Use Silly Examples for the 'you don't get it' Generation?

0 comments Posted by Hannah at 5:09 PM

I started reading CBMW’s new e-book they released online.  If you read the Foreword by John Piper it seems this is a introduction to the NEW group of complementarian leaders of our future.  ,

 

Good:  book coverI’ll begin with the first chapter of their new e-book. 

 

Owen Strachan is continuing the theme of humans being ‘confused’ by their gender.  How if you allow him to show you the truth about gender and God?  Things just magically work I guess.  WELL at least you are doing it the biblical way anyway right?!  Problem is they are taking the same approach as the past leaders, and using scenes, stories and descriptions in a way that only their ‘group’ can relate to.  Sadly, not their intended audience.  Isn’t that whom they are trying convince…I would think right?

 

Owen Strachan spoke about a movie scene in ‘Juno”, and it made me realize they just plain see things differently compared to how they truly play out.  They read things into circumstances that might not even be there, and apply assumptions that totally miss the mark.

 

Owen Strachan’s description of a scene from the movie, “Juno’. 

The lips of the young woman quivered. Tears rolled down her face. Her angry father stared at her. “I thought you were the kind of girl who didn’t get into this sort of trouble,” he said. She looked back at him confused and adrift: “I guess I don’t really know what kind of girl I am.”


This exchange came in Juno, a poignant film made a few years ago. It’s a quick scene, but it has stuck with me ever since. In this young woman’s reply, I heard the confusion of an entire generation. So many young men and young women don’t know who they are.
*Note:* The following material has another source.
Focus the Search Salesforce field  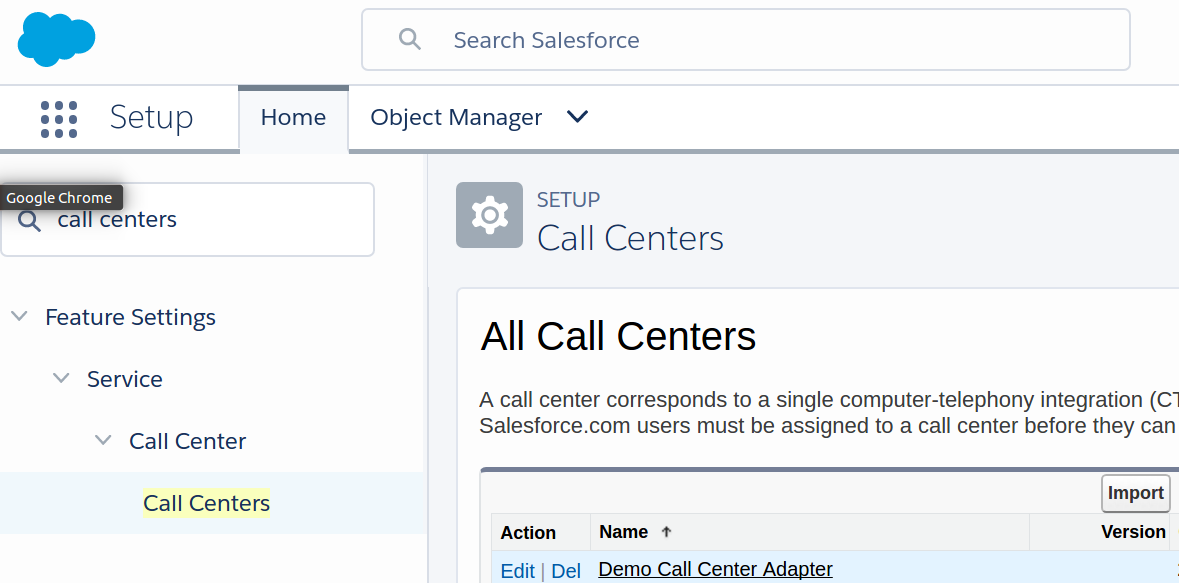[760, 40]

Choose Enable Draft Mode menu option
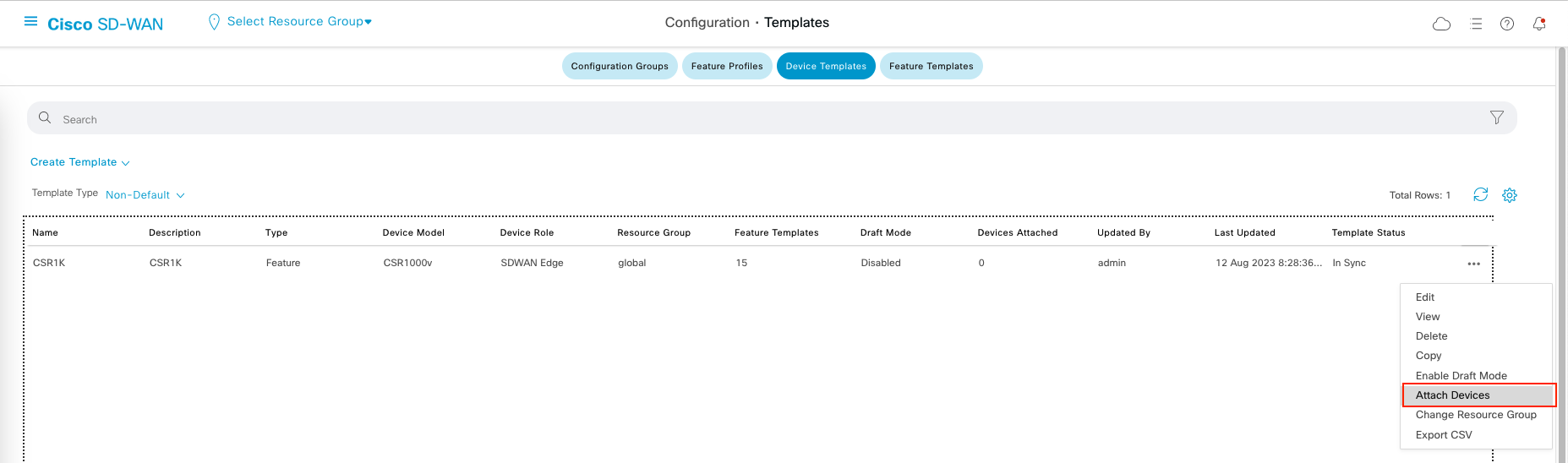pos(1461,376)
Now you can see the scene in question online, and you just google Juno telling her parents she is pregnant.  Otherwise, just click my highlighted link.

 

There was no lips quivering, tears rolling down her face – no an angry father telling her he didn’t think she was that type of girl.  It was a pretty matter of fact scene, and I’m not going to say her father wasn’t disappointed.  He was indeed disappointed.

 

Juno announced that she found a couple that would adopt her child, and pay for all her medical expenses.  Dad wanted to come with her to the meeting to make sure she wasn’t taken advantage of. 

 

Then he says to her, “I thought you were the type of girl that knew when to say when”.  Yes, she did indeed say she didn’t know what type of girl she was.  In the very next scene, the father felt the blame was clearly on his shoulders.  Was he NOT a good enough father?!

 

Her sense of confusion is NOT what he describes – or approaches within this chapter.  He just plucked out, and used it.  Sadly, that’s what’s confusing.